Hong Kong Honey - Wing Wo Bee Farm

Hong Kong Honey
Published: 2011-10-17
You probably wouldn't believe that a 'Blade Runner' city like Hong Kong has its own local honey, I sure didn't at first. I was doing some research on honey as an alternative for sugar and looking for places to buy some quality honey.  We wanted to find alternatives to sugar so we could sweeten food for our little girl without too much worry what with all the bad tales about refined sugar these days.

To my amazement I discovered that there is a little bee farm, Wing Wo Bee Farm, or 永和蜜蜂場, right smack in the middle of Hong Kong, in Shatin in fact, run by Beekeeper Yip Ki-hok since 1983. A real bee farm in the land of skyscrapers! Amazing!

Hong Kong Honey

Finding the honey to buy was not that easy, however. We looked in all the usual grocery stores and did not find a trace of Wing Wo Honey, though there were certainly many different brands of imported honey on sale. This happens to us all the time. These big chain groceries need to smarten up and realize that people want to eat local when they can. Especially as Hong Kong does have some really good local food products.

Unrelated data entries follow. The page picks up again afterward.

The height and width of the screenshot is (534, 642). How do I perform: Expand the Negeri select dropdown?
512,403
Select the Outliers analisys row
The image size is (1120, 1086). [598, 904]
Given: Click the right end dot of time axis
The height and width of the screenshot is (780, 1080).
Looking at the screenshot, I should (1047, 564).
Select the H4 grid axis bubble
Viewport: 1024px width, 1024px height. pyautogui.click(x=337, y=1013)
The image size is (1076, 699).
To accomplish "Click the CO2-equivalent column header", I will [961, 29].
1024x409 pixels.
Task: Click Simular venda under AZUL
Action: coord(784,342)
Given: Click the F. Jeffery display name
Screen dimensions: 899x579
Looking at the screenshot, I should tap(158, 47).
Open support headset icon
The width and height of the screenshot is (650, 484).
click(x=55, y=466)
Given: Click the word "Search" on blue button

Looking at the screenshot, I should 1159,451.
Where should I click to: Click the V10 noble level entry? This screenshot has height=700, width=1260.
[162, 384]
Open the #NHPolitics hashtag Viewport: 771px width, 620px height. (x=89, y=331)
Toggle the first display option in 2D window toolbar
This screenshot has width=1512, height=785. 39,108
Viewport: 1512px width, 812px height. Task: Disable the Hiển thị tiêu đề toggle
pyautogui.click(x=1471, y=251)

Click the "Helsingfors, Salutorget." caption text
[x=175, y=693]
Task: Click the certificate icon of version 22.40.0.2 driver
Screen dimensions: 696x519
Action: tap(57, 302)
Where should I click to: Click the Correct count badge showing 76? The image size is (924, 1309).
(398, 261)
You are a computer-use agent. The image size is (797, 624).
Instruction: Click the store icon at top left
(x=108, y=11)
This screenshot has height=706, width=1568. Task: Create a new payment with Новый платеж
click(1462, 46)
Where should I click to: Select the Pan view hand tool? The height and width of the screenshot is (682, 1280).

Finally I called Wing Wo Bee Farm directly and was informed by a nice lady who fumbled through a list (I could hear the papers rustling) for a long while before saying, "Ah, yes! There is one store in your area that carries our honey." Turns out that this store was a chinese style pharmacy/chinese medicine shop. Of course, a pharmacy! Why didn't I think of that? Anyways, that very day we located the store and came home with the prize, a lovely glass bottle of locally produced Wing Wo Honey.

Hong Kong Honey

It tasted delightfully of flowers and fruits, but interestingly enough, really of Chinese flowers and fruits. There was the scent of osmanthus maybe and definitely the taste of lychee and longan. It was fresh, light and fragrant. What a wonderful, unexpected find! We are almost through the jar already and I am looking forward to try their other products, especially their winter honey, a thick almost creamy white type of honey which is a southern Chinese specialty that one hears about all the time.

Alas, this next time we will have to figure out another way to buy the honey as the old building where the pharmacy/chinese medicine shop was located is already being demolished.   Sigh...such is the fleetingness of memories in Hong Kong.